Laurette Folk is a poet and novelist who founded the “The Compassion Project: An Anthology,” an online collection of poetry and art that promotes compassionate thought and action through the arts. Through this project , her struggles with depression, the demands of being a wife, mother, teacher, and author, she has found portals for her creative work.

 Folk received a semifinalist nomination and “Noted Writer” award from the Boston Fiction Festival and has been published in upstreet, The Boston Globe Magazine, Literary Mama, Narrative Northeast, Italian Americana, Talking Writing, among others. Ms. Folk is a graduate of the Vermont College MFA in Writing program and teaches at North Shore Community College.

I talked with her on my Somerville Community Access TV show Poet to Poet: Writer to Writer

Doug Holder: You are the founder of the “Compassion Anthology.” Do you think the arts today give enough play to compassion?

Laurette Folk: I think it is there. But I don't think it is shown enough. Compassion is ajewel to be displayed. And you realize that when you are suffering. It brings people together. I think it is something we take too lightly in society.

DH: You say you practice mindfulness. Explain.

LF: Well, mindfulness is just being in the present. We are always looking to the future. We feel we have to do this or that. There is compassion in mindfulness. There is compassion in mindfulness. It is a hard thing to stay in the moment.

DH: You suffered from depression. Did depression motivate you to look inward? In a way did it give you inspiration to write?

LF: In a way it did inspire me. It was a portal. My depression was clinical. There is a history of depression in my family. I had an intense experience with it. After college I chose a career that I wasn't suited for, engineering. I was bored. I was alone a lot. I lived in New York City—which can be very lonely. I was overstimulated, and I arrived at a dark place. I would write at night in my small studio in Forest Hills in Queens. I guess that was my portal into writing. I realized that there was an internal world that could be tapped into. I had yet to learn the craft of writing. So, yes, depression was a way in. Hey—when you are a writer you live an inward life. And when you are creative it ain't all daises and roses.

DH: You went to Vermont College. You described yourself as a misfit in a land of misfits. Explain.

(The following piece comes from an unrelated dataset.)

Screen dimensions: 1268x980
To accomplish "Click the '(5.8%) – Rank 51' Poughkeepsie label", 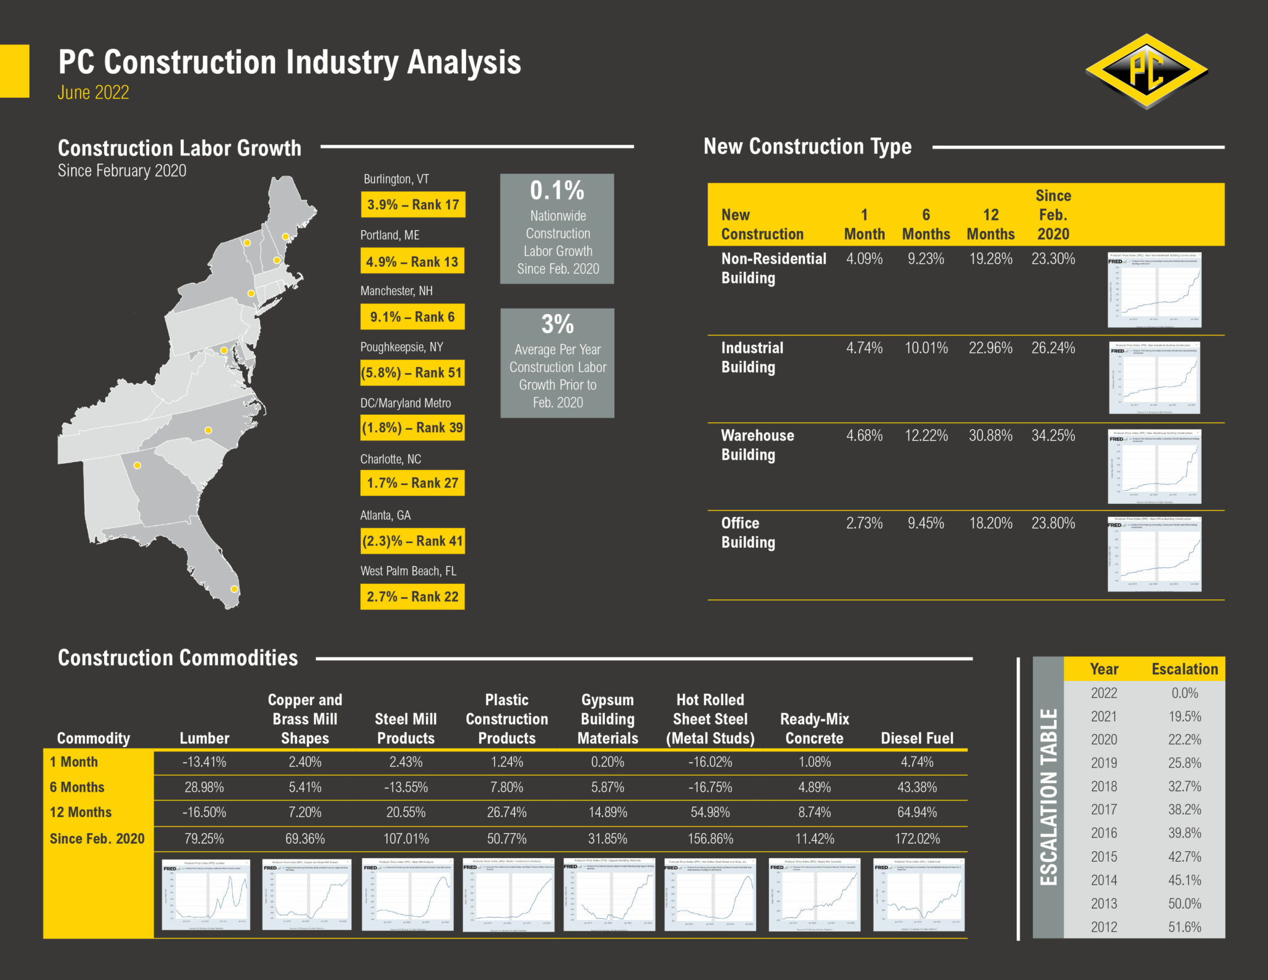I will 412,372.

LF: When I started my first residency I said to myself,” Wow, people like me really exist.” People really had an intense inner life and cared about writing about fictitious people. Kindred souls. I was very inspired—it was a rich experience. It was great to be put in a rich environment , with all these people who had rich inner lives. The teachers there led me to writing by wonderful writers. I don't know if I would have found them on my own. One writer that comes to mind that influenced me was Margaret Atwood.

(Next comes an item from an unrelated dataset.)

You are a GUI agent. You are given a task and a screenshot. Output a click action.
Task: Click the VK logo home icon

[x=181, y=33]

DH: There is a lot of spirituality in your poems. What is your source of this?

LF: I am a fan of the poet Mary Oliver. And like her, I see spirituality in nature. When I go into the woods with my dog—that is when the poems come to to me.

DH: What is it about walking that often helps the writing process?

LF: I think it calms the mind. You are doing something with that restless energy. It gives you space.

DH: You worked closely with publisher Robin Stratton of Big Table Books on your novel“ A Portal of Vibrancy.” How was that experience?

LF: She is terrific. She is a generously kind person. I learned a lot. When you run a small press you have to wear a lot of hats. I learned a lot about—there was a whole process of publishing that I was unaware of. I worked closely with her.